I knew the Australian funnel-web spiders were bad, but I did not know that their venom acted so fast!

Envenomation symptoms observed following bites by these spiders are very similar. The bite is initially very painful, due to the size of the fangs penetrating the skin.

Early symptoms of systemic envenomation include goose bumps, sweating, tingling around the mouth and tongue, twitching (initially facial and intercostal), salivation, watery eyes, elevated heart rate, and elevated blood pressure. As systemic envenomation progresses, symptoms include nausea, vomiting, shortness of breath (caused by airway obstruction), agitation, confusion, writhing, grimacing, muscle spasms, pulmonary oedema (of neurogenic or hypertensive origin), metabolic acidosis, and extreme hypertension. The final stages of severe envenomation include dilation of the pupils (often fixed), uncontrolled generalised muscle twitching, unconsciousness, elevated intracranial pressure, and death. Death generally is a result of progressive hypotension or possibly elevated intracranial pressure consequent on cerebral oedema

The onset of severe envenomation can be rapid. In one prospective study, the median time to onset of envenomation was 28 minutes, with only two cases having onset after 2 hours (both had pressure immobilisation bandages applied).
☆ ☆ ☆ ☆
From the passage on funnel-web spider bites, extract everything from "I knew the Australian" down to "penetrating the skin.".

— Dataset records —
☆ ☆ ☆ ☆
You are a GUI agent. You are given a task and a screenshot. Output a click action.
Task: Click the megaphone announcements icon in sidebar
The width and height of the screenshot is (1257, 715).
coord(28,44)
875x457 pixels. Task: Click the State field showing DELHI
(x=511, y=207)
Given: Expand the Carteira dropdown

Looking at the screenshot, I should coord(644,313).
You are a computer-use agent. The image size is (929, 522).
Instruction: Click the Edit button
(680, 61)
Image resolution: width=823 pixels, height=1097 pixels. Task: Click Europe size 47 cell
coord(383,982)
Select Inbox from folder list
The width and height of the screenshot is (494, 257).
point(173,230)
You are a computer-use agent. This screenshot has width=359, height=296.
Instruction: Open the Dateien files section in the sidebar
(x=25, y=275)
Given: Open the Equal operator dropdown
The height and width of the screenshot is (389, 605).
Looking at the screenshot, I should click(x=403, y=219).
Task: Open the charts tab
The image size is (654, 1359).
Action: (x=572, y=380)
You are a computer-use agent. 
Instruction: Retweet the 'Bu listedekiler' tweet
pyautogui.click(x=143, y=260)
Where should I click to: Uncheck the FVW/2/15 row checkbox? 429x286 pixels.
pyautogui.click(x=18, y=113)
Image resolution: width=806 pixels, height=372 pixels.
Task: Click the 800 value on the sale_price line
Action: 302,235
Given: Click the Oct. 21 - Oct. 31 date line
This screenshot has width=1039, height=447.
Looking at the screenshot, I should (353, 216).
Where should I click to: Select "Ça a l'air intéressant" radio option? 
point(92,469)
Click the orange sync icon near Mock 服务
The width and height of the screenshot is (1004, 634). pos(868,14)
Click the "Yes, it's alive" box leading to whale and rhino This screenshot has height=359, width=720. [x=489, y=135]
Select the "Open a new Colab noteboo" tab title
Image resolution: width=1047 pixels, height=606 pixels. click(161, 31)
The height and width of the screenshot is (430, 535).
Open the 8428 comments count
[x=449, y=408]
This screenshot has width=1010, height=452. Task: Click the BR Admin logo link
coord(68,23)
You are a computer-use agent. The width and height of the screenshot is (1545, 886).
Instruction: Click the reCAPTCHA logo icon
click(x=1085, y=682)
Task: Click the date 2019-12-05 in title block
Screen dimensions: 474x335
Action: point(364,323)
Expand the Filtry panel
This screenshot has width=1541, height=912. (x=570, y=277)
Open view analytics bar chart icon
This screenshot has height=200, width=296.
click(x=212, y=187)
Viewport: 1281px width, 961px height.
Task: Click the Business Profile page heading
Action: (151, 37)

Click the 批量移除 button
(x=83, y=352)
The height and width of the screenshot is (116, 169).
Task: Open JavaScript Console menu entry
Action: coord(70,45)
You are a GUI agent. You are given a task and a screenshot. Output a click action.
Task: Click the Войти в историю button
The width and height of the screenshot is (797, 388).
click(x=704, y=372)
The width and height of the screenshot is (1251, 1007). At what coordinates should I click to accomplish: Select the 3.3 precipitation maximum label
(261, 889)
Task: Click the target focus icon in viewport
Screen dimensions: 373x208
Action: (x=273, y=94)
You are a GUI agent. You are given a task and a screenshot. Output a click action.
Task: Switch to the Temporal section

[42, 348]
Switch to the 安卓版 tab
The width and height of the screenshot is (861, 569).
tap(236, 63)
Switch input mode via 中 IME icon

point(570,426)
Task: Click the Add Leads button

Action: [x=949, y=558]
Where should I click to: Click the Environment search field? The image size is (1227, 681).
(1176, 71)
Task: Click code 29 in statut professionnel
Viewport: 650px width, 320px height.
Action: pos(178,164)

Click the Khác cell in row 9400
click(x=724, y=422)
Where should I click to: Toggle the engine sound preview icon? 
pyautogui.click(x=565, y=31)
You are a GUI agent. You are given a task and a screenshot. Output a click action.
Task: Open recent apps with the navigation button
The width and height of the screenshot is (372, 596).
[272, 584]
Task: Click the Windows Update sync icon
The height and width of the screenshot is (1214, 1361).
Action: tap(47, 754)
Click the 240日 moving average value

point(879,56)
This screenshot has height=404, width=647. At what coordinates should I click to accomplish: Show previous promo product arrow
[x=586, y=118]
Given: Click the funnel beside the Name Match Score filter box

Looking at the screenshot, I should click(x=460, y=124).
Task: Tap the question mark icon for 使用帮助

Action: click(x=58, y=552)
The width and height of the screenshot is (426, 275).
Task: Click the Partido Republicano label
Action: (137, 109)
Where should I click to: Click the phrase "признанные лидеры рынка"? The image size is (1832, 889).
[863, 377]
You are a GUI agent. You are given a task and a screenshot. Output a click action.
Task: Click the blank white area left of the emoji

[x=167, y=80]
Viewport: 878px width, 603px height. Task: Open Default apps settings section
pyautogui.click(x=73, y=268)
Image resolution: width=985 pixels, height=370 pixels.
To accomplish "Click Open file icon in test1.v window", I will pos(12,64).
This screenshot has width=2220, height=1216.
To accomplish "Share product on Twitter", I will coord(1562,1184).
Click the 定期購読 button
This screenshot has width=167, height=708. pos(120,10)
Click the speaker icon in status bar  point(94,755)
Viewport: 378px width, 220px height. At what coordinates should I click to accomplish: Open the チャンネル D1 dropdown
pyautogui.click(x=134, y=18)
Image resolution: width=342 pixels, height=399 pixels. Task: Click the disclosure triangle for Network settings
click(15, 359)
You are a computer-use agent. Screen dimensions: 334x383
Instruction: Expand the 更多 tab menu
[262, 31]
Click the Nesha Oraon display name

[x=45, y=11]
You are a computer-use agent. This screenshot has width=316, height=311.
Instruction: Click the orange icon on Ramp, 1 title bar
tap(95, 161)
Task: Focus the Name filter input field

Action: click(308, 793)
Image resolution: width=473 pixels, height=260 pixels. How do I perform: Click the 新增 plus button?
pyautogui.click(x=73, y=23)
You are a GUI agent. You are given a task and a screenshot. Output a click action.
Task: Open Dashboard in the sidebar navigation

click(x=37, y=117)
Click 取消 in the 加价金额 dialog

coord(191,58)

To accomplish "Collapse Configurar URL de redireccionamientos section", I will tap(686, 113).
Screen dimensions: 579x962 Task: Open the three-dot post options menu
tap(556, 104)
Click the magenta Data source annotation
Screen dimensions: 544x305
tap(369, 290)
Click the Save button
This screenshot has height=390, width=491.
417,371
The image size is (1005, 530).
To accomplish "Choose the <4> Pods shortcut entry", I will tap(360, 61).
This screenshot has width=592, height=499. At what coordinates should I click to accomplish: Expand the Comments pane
☆ ☆ ☆ ☆
— Problem solution —
I knew the Australian funnel-web spiders were bad, but I did not know that their venom acted so fast!

Envenomation symptoms observed following bites by these spiders are very similar. The bite is initially very painful, due to the size of the fangs penetrating the skin.